McCauley asked Loudin what his officers thought of the idea of carrying naloxone.
Loudin said members of the BPD are already first aid and CPR-certified, so naloxone is just an added tool to help save lives.
“We are also trained to self-treat if we’re in an active shooter situation and we get wounded, the other officers have to continue on — they can’t stop and treat a fellow officer if they go down,” Loudin explained. “They have to go and neutralize a threat. So I mean, this is just an added benefit for us as well as for the community.”
McCauley said naloxone could also possibly save first responders’ lives, should they happen to come in contact with carfentanil, a drug that’s 10,000 times more powerful than morphine and is typically used to sedate large animals such as elephants, according to a National Public Radio article.
“You’ve heard these stories about this super-fentanyl (carfentanil) that is out there, where police officers and firefighters go into a situation and they accidentally brush up against somebody’s coat that has inadvertently had this powdery residue placed on it and within a couple minutes, you see the symptoms of an overdose,” McCauley said. “So this would have benefits not only if you found somebody on a park bench, but there are internal benefits that could befall us relative to our own first responders.”
McCauley said there are no known instances in which anyone has ever died as a result of naloxone administration.
“It’s a win-win kind of proposition,” he said. “And if we end up getting these doses for free and the training is free, why would we not do this?”
Councilwoman Mary Albaugh called the idea a “no-brainer.”
Councilwoman Pam Cuppari made a motion to equip all municipal first responders with naloxone, which was seconded by Albaugh before passing unanimously.

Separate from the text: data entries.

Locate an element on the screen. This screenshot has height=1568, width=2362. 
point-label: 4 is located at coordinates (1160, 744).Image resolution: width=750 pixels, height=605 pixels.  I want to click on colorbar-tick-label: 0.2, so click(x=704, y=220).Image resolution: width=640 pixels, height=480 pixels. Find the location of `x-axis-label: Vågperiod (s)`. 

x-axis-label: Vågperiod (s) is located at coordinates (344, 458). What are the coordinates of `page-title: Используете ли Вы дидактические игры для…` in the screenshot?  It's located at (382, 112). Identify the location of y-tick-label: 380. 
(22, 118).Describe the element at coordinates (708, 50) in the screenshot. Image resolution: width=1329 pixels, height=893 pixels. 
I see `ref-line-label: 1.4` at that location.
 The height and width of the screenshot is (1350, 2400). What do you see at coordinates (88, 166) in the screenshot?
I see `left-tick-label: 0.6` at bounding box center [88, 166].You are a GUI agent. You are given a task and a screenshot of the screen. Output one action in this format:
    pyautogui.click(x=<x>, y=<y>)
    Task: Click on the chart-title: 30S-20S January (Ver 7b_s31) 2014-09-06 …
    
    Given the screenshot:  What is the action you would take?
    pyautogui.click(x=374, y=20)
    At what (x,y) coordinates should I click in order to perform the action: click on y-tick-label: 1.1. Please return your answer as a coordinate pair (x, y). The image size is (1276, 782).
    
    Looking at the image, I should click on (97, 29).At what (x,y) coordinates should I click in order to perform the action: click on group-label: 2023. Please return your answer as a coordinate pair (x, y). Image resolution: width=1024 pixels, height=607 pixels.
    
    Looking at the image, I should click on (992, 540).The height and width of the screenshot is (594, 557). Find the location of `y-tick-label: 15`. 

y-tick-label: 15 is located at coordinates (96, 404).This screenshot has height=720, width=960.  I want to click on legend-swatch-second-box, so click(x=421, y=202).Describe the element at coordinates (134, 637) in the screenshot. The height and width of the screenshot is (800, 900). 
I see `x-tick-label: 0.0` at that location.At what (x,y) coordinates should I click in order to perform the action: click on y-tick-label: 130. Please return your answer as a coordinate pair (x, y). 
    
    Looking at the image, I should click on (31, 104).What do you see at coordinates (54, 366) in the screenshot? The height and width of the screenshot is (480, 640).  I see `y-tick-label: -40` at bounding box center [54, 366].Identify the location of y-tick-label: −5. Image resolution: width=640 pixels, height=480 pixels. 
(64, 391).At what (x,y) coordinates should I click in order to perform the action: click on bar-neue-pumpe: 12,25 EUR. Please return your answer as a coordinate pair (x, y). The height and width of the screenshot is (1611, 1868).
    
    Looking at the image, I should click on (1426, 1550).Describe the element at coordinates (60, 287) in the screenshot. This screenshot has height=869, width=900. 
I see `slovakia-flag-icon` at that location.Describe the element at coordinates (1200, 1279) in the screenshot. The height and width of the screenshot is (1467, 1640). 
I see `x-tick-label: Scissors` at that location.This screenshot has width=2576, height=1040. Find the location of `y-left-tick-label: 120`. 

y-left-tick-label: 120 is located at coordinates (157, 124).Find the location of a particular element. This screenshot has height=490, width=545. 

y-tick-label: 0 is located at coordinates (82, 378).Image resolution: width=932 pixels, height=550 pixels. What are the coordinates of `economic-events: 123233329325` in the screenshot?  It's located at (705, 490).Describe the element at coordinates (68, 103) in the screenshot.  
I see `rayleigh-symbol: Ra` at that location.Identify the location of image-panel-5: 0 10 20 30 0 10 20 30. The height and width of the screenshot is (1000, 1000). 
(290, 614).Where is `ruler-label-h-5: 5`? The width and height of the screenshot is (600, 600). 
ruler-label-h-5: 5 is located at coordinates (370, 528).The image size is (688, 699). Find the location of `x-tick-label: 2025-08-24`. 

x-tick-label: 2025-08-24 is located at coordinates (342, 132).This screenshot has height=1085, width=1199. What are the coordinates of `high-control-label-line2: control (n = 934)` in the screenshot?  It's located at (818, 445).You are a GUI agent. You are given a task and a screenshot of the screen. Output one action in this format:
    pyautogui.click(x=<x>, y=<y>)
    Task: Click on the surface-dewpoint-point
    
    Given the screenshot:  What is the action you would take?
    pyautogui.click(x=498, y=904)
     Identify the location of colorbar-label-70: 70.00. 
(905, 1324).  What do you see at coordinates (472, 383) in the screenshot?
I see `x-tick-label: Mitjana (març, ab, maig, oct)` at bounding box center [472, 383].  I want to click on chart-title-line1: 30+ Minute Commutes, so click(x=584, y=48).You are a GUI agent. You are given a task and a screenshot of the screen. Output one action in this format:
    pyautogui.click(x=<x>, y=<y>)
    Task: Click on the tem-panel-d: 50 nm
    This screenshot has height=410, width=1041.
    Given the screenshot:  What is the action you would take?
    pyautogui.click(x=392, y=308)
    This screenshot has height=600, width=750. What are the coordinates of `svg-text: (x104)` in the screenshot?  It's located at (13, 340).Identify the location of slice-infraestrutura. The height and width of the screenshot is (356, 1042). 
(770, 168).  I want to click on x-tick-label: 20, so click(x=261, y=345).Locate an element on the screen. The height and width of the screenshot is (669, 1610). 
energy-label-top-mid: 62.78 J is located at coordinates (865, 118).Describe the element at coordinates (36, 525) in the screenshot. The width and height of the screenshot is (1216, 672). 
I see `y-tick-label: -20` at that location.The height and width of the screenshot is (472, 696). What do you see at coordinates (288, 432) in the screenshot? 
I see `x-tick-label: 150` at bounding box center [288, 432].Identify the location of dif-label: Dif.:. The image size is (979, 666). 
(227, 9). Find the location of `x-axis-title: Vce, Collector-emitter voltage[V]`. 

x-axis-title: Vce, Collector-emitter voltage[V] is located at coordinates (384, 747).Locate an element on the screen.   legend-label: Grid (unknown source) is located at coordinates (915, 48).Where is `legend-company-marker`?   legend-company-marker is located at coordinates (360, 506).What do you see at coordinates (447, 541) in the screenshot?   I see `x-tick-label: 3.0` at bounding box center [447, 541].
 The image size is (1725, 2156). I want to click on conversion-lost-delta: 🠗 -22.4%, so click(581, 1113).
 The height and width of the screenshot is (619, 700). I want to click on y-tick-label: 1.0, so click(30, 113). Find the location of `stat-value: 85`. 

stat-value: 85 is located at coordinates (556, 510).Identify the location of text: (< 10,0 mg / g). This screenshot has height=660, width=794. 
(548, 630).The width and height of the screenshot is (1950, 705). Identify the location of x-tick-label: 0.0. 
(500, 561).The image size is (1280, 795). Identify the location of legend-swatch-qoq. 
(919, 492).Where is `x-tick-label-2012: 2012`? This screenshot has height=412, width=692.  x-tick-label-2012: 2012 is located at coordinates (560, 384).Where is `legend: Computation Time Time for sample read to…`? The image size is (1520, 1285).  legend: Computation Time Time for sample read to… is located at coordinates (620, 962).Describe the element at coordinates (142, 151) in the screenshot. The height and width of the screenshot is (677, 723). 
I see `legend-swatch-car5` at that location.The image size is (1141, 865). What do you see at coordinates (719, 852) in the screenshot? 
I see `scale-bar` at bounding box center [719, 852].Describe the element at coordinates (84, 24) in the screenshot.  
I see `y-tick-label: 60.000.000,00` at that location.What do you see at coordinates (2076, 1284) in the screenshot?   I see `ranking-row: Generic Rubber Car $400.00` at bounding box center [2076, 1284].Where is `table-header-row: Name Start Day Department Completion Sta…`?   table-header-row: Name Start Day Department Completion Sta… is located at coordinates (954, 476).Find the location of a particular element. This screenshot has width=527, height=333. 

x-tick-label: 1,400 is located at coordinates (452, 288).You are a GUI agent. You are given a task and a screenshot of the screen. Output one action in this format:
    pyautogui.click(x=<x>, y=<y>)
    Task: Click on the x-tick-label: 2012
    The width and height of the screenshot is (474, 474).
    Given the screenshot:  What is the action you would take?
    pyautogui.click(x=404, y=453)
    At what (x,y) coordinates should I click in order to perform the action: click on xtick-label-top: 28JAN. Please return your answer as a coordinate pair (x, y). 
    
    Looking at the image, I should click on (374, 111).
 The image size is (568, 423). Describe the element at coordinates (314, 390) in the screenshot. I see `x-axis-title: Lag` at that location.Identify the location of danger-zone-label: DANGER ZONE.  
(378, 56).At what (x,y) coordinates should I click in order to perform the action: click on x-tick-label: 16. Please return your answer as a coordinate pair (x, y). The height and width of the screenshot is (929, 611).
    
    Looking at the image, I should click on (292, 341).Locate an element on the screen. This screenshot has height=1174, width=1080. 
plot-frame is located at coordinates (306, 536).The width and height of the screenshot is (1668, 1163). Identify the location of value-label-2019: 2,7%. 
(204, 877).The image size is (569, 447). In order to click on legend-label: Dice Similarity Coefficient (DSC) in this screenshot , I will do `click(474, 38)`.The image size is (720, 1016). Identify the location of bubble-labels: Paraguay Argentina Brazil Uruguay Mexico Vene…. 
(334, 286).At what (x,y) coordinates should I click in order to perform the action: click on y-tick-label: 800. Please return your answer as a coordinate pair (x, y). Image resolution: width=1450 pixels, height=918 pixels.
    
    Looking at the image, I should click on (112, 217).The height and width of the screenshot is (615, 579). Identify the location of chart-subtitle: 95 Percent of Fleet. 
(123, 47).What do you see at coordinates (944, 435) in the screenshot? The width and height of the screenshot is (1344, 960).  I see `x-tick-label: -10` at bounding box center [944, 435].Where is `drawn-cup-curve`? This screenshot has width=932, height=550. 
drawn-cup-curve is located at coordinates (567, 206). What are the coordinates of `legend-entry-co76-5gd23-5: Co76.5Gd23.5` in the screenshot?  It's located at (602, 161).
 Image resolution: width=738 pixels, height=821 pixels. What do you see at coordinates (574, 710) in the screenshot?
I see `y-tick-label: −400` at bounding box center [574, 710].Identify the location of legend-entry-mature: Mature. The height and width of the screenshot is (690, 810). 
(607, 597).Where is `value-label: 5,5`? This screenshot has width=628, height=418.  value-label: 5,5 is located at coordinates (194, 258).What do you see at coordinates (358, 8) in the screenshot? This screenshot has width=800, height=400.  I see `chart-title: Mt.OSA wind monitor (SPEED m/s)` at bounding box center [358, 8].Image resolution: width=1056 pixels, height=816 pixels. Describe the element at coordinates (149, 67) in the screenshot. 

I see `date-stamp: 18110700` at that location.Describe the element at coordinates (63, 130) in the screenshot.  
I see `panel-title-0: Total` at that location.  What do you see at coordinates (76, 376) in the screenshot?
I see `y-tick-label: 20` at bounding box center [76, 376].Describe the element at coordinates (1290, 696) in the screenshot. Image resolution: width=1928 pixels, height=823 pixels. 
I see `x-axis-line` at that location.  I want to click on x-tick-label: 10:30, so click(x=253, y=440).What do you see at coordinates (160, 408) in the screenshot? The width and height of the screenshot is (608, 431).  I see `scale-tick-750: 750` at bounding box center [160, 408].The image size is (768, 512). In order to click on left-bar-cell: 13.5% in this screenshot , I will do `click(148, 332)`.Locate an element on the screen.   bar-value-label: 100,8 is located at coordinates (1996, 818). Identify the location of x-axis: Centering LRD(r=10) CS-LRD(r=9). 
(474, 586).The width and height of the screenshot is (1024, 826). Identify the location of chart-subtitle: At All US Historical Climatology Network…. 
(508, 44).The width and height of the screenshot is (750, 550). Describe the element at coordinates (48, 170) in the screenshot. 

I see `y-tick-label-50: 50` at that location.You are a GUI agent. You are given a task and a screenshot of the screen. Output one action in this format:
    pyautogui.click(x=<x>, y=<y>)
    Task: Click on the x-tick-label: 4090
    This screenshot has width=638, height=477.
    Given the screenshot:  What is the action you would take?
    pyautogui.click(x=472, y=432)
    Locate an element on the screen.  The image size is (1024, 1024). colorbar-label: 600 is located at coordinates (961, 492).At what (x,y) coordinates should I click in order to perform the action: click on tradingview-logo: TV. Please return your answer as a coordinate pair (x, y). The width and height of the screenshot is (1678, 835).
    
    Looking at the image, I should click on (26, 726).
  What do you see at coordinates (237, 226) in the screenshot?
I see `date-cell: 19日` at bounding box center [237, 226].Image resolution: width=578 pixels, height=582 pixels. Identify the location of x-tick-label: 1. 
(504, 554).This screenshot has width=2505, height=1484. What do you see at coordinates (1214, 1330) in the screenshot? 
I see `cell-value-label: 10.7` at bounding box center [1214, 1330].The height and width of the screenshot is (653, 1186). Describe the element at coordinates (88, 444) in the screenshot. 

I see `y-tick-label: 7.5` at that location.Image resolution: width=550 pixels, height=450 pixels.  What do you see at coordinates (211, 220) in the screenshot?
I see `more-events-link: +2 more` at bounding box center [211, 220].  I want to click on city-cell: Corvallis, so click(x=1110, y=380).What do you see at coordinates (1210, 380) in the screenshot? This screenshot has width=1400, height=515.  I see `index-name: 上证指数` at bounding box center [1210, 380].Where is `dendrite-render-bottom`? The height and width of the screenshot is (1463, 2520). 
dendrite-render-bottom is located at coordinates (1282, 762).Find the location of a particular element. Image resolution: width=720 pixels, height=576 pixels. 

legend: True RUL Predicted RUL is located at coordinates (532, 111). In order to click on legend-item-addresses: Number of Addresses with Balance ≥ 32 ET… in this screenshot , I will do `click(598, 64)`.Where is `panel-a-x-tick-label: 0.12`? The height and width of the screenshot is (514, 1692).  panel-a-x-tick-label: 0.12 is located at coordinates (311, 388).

Loudin said city police chief Matt Gregory is in the midst of examining policies and procedures other law enforcement departments use relative to naloxone administration.
In other news, council:
*Approved a recommendation from the city Façade Committee to approve grant expenditures in the amount of $2,500 for improvements to the Opportunity House Inc.
*Discussed the fact that all four utility boards — the Water Board, the Waste Board, the Consolidated Public Works Board and the Sanitary Sewer Board — approved funding the new information/grants coordinator position. The city’s fifth enterprise fund, the general fund, will also fund part of the position, following city council’s vote to support the position last month.
*Voted to authorize McCauley to sign an agreement with the state of W.Va. Gateway West Phase I Engineering and Design project.